Looking at the dynamic between comparable-transactions and our visitation data, the consumer is again out in force and seeking deals at TJMaxx and Marshalls stores. This shows itself in traffic per venue accelerating to nearly +14% versus +3% last quarter. While a lot of that improvement was the comparison base (much easier), it also reflects the loosening of consumer purse strings. Target’s commentary on traffic versus sales in July (below) also matches this better beat of consumer shopping spending. TJX’s CFO John Klinger shared, “We were very pleased to see that both comparable-store sales growth and customer traffic improved sequentially each month of the quarter. As we expected, average ticket was down due to merchandise mix. The impact of the lower ticket on sales was largely offset by an increase in units, with shoppers putting more items into their cart...Marmaxx's apparel and home categories both saw high-single digit comp increases.”

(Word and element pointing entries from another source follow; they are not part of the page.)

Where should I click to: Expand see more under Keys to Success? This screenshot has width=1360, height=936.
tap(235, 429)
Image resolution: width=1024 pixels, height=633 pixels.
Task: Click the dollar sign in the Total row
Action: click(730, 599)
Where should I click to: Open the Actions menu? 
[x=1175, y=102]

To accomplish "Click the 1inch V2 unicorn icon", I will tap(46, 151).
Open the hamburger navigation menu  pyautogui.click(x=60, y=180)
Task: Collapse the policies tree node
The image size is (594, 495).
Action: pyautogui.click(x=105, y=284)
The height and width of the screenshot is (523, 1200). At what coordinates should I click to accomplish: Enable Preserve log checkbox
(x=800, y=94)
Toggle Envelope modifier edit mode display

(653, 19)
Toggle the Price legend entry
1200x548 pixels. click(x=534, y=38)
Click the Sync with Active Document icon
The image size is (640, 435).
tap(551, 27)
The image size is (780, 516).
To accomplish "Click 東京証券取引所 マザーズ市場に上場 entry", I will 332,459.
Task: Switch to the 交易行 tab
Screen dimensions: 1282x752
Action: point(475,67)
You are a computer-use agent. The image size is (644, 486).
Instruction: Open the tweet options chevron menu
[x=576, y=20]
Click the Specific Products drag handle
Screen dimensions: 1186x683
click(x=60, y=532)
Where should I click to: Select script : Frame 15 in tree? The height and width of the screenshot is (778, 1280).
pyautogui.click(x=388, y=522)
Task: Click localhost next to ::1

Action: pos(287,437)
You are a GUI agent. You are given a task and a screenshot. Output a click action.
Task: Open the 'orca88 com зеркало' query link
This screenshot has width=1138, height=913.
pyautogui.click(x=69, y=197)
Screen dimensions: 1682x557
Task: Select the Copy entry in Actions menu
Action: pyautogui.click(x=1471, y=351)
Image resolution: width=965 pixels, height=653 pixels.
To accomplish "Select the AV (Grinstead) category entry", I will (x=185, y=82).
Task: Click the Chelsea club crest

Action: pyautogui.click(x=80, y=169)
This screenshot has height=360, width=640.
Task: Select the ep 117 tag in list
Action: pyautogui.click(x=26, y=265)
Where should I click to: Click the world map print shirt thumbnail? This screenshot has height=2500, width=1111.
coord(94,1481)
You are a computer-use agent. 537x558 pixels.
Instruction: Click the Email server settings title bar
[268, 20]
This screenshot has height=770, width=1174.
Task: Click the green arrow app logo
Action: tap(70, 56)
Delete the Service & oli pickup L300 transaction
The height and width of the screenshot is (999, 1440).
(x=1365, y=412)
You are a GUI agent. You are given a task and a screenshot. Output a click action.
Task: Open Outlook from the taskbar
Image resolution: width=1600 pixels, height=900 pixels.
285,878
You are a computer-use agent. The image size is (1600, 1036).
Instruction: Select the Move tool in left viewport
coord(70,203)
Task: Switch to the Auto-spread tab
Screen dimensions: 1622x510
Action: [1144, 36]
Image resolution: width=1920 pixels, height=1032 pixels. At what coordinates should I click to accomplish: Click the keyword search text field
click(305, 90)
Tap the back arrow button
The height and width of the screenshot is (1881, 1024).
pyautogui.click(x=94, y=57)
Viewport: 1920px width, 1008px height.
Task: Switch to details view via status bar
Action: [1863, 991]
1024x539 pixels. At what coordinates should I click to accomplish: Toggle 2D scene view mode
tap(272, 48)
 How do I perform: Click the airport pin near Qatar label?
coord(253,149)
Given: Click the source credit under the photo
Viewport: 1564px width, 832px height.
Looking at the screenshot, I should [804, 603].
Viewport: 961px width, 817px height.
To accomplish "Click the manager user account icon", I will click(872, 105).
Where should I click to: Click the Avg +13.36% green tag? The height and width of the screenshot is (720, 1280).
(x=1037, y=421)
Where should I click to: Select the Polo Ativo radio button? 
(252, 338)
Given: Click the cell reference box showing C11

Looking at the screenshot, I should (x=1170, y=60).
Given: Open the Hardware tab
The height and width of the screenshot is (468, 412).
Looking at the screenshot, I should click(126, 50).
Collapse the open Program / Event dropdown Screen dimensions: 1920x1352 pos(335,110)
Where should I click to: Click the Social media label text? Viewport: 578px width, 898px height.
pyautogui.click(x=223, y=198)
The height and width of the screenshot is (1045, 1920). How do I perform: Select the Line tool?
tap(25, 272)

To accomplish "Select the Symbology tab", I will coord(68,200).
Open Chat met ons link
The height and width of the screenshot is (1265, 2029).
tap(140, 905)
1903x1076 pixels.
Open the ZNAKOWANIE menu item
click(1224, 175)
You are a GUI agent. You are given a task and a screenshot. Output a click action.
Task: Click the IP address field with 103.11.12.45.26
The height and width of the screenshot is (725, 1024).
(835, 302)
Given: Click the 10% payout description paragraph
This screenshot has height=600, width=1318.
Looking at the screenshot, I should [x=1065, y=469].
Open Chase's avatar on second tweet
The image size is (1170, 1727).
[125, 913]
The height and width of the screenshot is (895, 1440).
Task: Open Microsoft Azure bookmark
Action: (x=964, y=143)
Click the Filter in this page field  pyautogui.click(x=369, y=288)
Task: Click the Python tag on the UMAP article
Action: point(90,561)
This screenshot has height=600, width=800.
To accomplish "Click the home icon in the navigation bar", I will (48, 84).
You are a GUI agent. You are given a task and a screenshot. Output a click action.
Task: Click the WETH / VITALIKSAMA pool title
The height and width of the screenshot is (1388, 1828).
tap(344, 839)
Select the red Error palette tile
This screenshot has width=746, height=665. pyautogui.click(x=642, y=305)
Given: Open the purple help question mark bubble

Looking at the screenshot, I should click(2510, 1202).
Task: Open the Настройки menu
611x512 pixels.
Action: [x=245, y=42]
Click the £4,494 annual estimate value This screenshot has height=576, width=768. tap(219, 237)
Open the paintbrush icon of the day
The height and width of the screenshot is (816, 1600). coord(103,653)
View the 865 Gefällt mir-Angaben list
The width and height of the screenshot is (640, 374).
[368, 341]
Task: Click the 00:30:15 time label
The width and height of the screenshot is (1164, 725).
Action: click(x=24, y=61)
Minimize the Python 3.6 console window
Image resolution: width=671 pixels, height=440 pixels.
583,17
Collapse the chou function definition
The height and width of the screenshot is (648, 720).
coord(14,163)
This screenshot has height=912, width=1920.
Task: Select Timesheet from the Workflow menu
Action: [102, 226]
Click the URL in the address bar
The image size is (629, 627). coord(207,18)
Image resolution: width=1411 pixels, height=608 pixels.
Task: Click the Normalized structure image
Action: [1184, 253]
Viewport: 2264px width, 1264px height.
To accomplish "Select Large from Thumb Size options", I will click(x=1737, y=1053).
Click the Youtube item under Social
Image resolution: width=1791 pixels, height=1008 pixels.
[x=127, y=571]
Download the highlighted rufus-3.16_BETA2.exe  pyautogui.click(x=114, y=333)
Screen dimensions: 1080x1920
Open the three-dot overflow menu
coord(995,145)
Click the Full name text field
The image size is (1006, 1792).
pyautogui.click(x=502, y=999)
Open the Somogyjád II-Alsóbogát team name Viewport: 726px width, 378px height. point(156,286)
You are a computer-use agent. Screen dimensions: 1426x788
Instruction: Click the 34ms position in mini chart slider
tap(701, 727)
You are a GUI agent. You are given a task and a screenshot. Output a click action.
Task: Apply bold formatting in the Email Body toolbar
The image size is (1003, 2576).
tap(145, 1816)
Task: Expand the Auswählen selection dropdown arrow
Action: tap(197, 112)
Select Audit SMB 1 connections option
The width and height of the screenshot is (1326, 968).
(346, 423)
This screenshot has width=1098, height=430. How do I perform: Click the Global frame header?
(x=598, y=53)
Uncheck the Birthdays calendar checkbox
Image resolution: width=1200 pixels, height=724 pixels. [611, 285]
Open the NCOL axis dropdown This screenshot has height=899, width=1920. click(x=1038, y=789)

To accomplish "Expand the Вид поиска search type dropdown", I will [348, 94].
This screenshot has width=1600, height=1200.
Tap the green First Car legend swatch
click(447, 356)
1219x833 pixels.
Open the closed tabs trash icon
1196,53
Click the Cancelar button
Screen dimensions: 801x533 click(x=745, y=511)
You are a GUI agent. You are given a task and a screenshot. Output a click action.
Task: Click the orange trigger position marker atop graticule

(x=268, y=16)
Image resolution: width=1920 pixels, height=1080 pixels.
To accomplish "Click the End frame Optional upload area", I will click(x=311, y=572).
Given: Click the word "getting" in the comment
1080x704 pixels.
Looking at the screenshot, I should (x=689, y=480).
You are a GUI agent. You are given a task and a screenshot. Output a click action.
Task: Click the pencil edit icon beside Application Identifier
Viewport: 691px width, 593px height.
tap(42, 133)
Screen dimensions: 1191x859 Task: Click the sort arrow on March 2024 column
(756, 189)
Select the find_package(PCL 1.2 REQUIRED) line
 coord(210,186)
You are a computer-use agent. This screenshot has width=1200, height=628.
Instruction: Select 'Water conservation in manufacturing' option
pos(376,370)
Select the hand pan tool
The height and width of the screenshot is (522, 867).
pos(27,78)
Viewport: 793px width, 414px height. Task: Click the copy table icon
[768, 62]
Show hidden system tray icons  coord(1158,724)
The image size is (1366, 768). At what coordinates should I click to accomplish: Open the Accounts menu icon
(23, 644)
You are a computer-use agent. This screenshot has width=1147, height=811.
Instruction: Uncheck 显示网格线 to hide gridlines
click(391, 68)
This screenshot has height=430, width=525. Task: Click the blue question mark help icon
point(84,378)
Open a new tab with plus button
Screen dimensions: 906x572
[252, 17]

On the home category and Bed Bath & Beyond's exit from the market, Herrman noted, “[It's] tough to measure, but we feel as though we are getting [visitors] from Bed Bath & Beyond but not just those guys. I believe we're getting some business from the online home retailers as well that have been a little inconsistent in their execution [likely calling out Wayfair and Overstock]. I think that just creates other opportunities...The other good thing is it creates additional supply of buying opportunities. We've been talking today about at the retail level, customers need another place to shop, but for our merchants, they get to take advantage of additional supplies and we mean even more now to certain vendors because now they have less places for them to sell their goods. So that's been equally I guess beneficial.” This is important context that we speak to below, as it relates to Target’s home business.
Ross Stores also reported above-plan sales and earnings and lifted their outlook for the second half of the year. CEO Barbara Rentler saying, “We are pleased with our second-quarter results, with both sales and earnings well above our expectations. Along with easing inflationary pressures, customers responded well to our improved value offerings throughout our stores…Cosmetics and accessories were the strongest merchandise areas during the quarter, while performance across geographic areas was broad-based. Similar to Ross, dd's DISCOUNTS performance also improved due to better merchandise assortments and the aforementioned moderating inflation...Where is the customer on the journey? I think the customer with moderating inflation is feeling a little bit more room to spend money. But again, our customer is moderate- to low-income customers. They still face inflation in front of her because she has just the higher cost of the necessity she has to spend. I think on our journey with the customer in terms of better value and better values on the floor. It's a continual process, right? The customer votes and the merchants are out buying goods and responding to what she's voting on. In second quarter versus first quarter, I think the merchant team did a better job of offering her broader assortments and better values.”
Ross Inc’s comp-store sales increased +5% which lifted company-wide trailing-twelve-month sales-per-square-foot to $349. The interplay between comparable-transactions and our visitation data shows that Ross was able to recovery more of its conversion rate then it lost last year– a very favorable signal as we discussed above with TJX. Ross’ inventory turns (non-packaway) improved to a stunning 9.5x. (Success with “treasure hunt” retail is to foster the perception that the deals in the store are so compelling, that if the shopper doesn’t grab it now, it won’t be there on a return visit. 9.5x demonstrates that that this perception is working.) Rentler also noted, “Retailing is dynamic. I do believe that off-price has this unique opportunity because it carries lots of products, and it has the ability to flex based off of the customer and you're not kind of pigeonholed into one view of who you are, you can flex and move with what the customer wants. I think off-price is in the right place at the right time.” Ross is positioned to have a very strong second half of 2023.